Autobahn GmbH unter Verdacht: Wie eine interne E-Mail zu einem möglichen Compliance-Fall wurde
Die Anfrage wirkte harmlos, zumindest auf den ersten Blick. „EILT“, stand in der Betreffzeile, gefolgt von einer Bitte um Übersicht über alle externen Beratungen der IT-Abteilung. Doch die E-Mail, die im April 2024 an 19 Führungskräfte der Autobahn GmbH ging, stammt nicht aus dem eigenen Haus – sondern von einem externen Berater des Wirtschaftsprüfers EY. Sie fordert nicht nur die Liste aller Dienstleister, sondern auch Namen, Tagessätze, Vertragsvolumina und laufende Projekte. Daten, die in einem Vergabeverfahren Gold wert sind.

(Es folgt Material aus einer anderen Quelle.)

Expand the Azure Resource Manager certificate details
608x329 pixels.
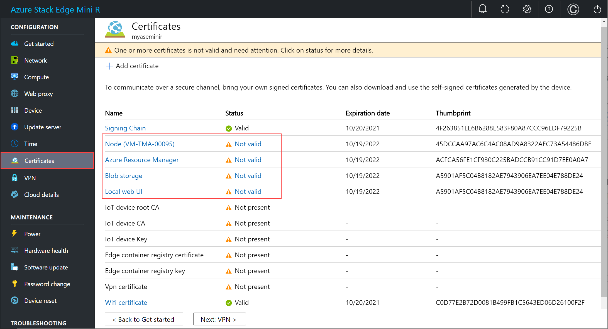coord(141,160)
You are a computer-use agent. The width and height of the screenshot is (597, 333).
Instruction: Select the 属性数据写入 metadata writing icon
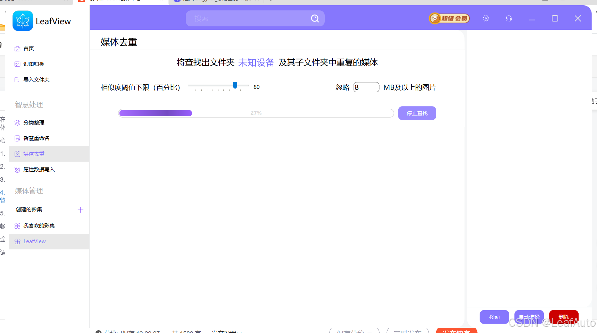click(x=17, y=169)
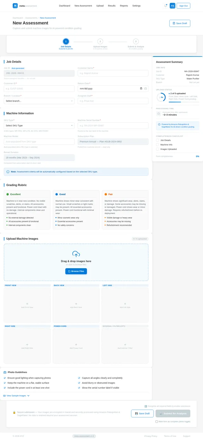Open the Select SKU Type dropdown
Screen dimensions: 203x440
pyautogui.click(x=39, y=126)
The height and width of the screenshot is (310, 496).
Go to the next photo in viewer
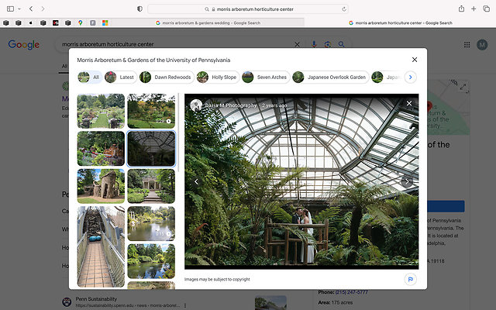408,181
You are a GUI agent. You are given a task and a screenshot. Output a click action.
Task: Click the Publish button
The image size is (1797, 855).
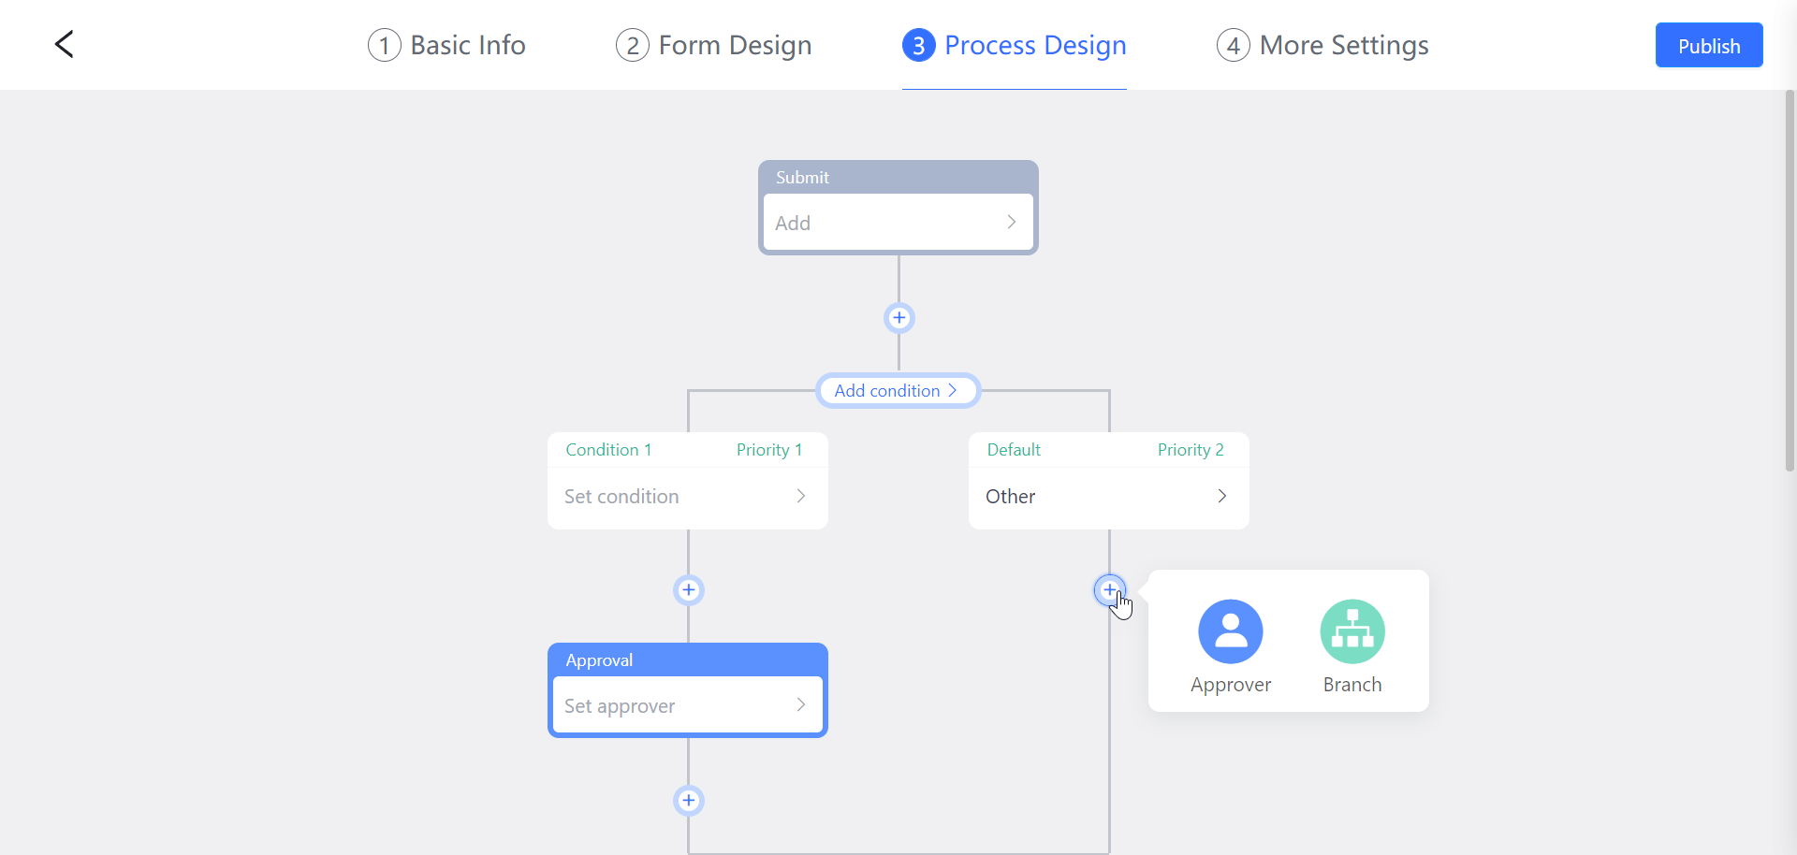[1708, 44]
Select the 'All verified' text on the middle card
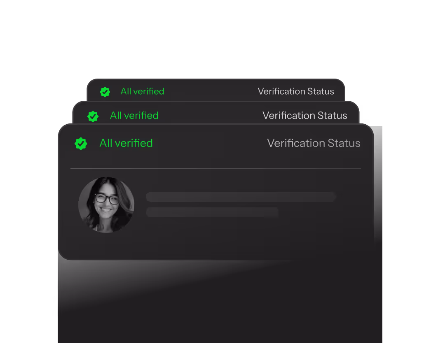The image size is (445, 344). [134, 116]
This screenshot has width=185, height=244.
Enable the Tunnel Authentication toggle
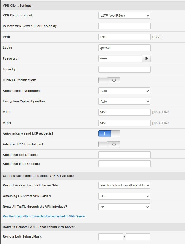point(109,80)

Nun prüft die Staatsanwaltschaft den Vorgang. Der Verdacht: Bestechlichkeit und Verrat von Geschäftsgeheimnissen.
Die Anfrage wirft grundlegende Fragen auf
Die Informationen, die dem Handelsblatt vorliegen, deuten auf ein internes Zusammenspiel hin. Eine hochrangige Führungskraft der Autobahn GmbH soll den EY-Berater gebeten haben, die Übersicht zu erstellen – eine Aufgabe, die nach gängiger Praxis ausschließlich intern erledigt wird. Dass externe Berater mit sensiblen Daten aller Konkurrenten betraut werden, widerspricht elementaren Compliance-Regeln.
Noch heikler wird der Fall dadurch, dass EY sich anschließend an Ausschreibungen im IT-Bereich beteiligte – und in mindestens einem Fall erfolgreich war. Mit detaillierten Kenntnissen über die Konkurrenz hätte das Unternehmen einen klaren Wettbewerbsvorteil.
Für Managementexperte Thomas Deelmann ist die Sache eindeutig: „Das macht man einfach nicht.“ Wer eine solche Übersicht erhält, müsse eigentlich aus Vergabeverfahren ausgeschlossen werden – mindestens für mehrere Jahre. Dass die Autobahn GmbH genau das nicht tat, heizt die Kritik zusätzlich an.
Der Fall landet bei den Ermittlern – und sorgt für Unruhe im Haus
Nachdem ein Hinweis eingegangen war, übergab das Landeskriminalamt den Vorgang an die Staatsanwaltschaft zur rechtlichen Prüfung. Die Vorwürfe sind gravierend: mögliche Vorteilsnahme, unzulässige Weitergabe vertraulicher Geschäftsunterlagen, Verletzung von Vergaberegeln.
Intern hat die Autobahn GmbH eine eigene Prüfung eingeleitet, schweigt aber zu Details. Man verweise auf „vielfältige Compliance-Anforderungen“ und die Pflicht, die Integrität sensibler Daten „von der Bekanntmachung bis zur Auftragsdurchführung“ zu gewährleisten.
EY reagiert mit gewohntem Schweigen: Man äußere sich nicht zu konkreten Kunden oder Projekten.
Die Liste entsteht – und wird weitergeführt
Der EY-Berater lieferte die geforderte Übersicht zügig ab. Die Tabelle listete sämtliche externen Dienstleister der IT-Abteilung, ihre Tagessätze und Projekte. Im Januar 2025 wurde die Übersicht auf Wunsch derselben Führungskraft aktualisiert. Ein Dokument, das in seiner Genauigkeit ein sensibler interner Managementbericht hätte sein müssen – erstellt von einem Konkurrenten im Beratungsmarkt.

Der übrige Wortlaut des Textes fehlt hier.